> [Exercise description]: Transcribe exactly, leaving out pictures, the lines from the one that holds "400x286 pixels." through the end of the data below, including both end lines and no others.

= = = = = = =

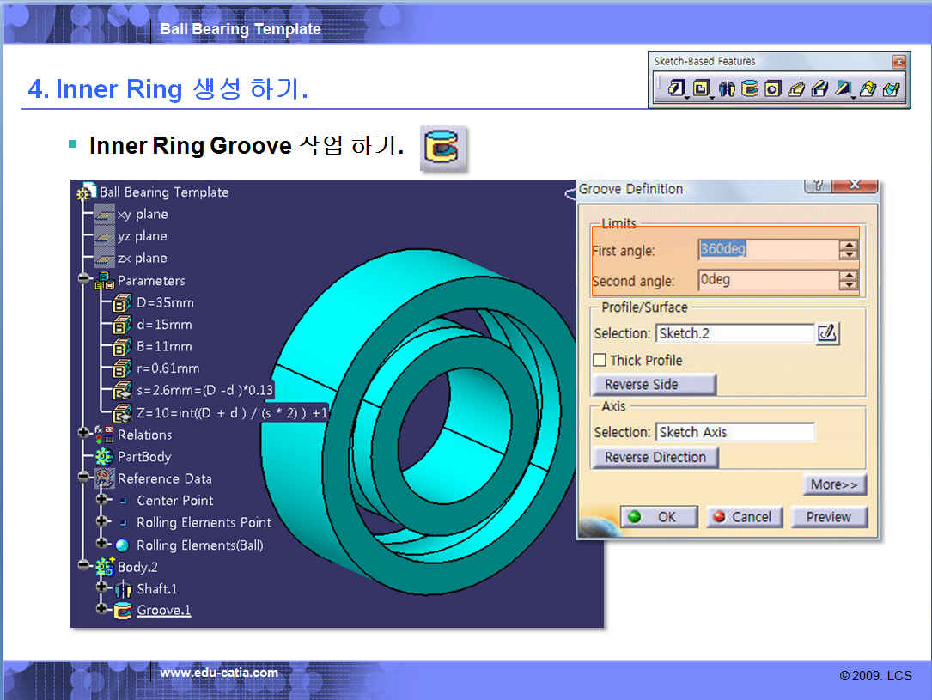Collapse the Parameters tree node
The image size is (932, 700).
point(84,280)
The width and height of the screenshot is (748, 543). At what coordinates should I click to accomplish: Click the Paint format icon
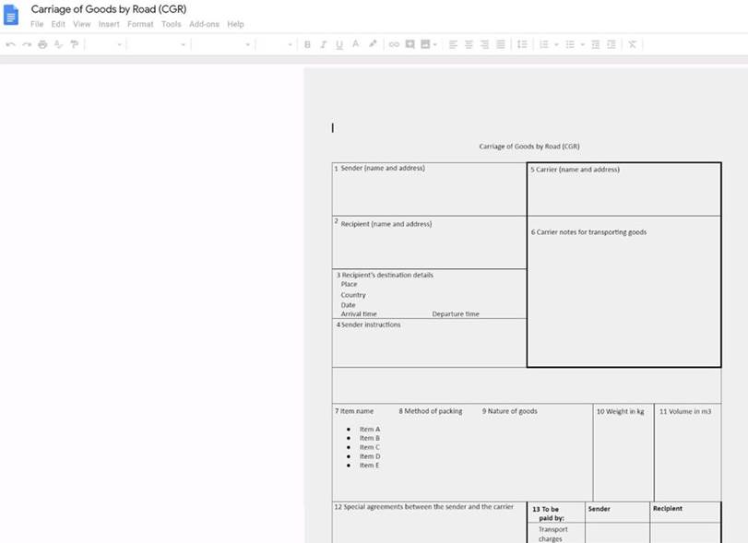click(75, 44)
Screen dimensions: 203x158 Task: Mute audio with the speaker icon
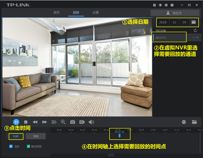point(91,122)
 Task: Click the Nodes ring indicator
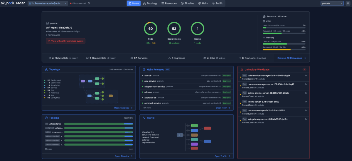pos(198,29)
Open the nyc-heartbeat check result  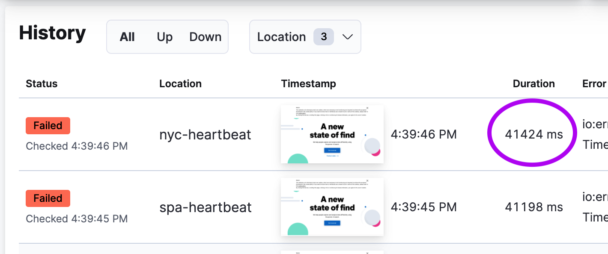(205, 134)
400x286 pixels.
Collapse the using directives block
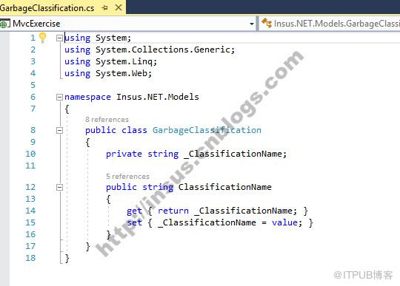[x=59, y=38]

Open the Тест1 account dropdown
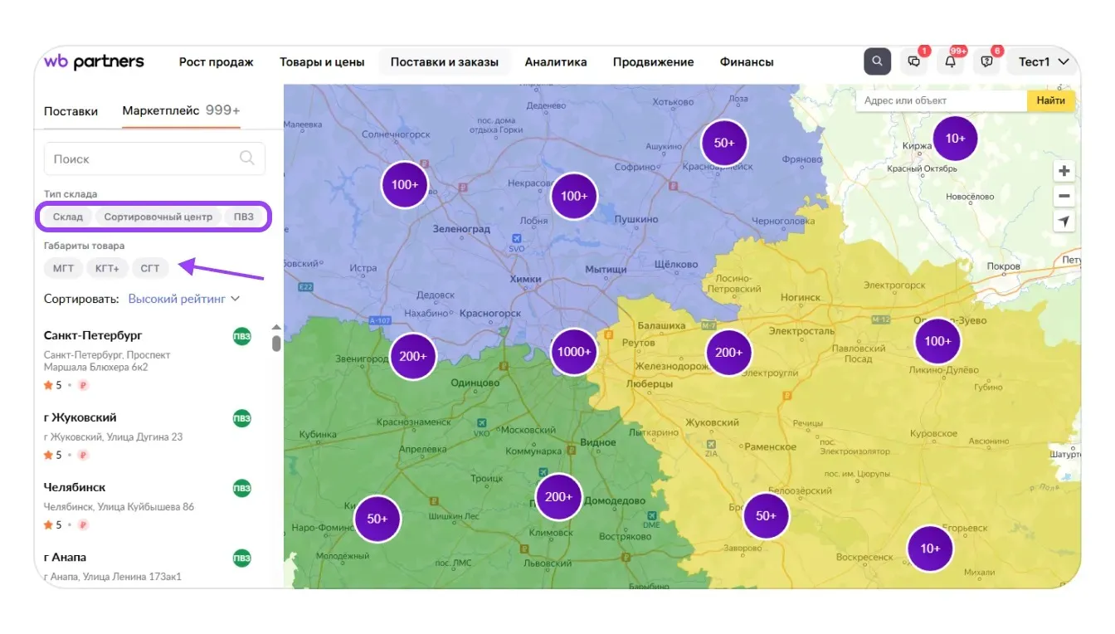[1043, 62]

= = = = = = =

> [Exercise response]:
400x286 pixels.
Collapse the using directives block
[x=59, y=38]

Open the Тест1 account dropdown
[1043, 62]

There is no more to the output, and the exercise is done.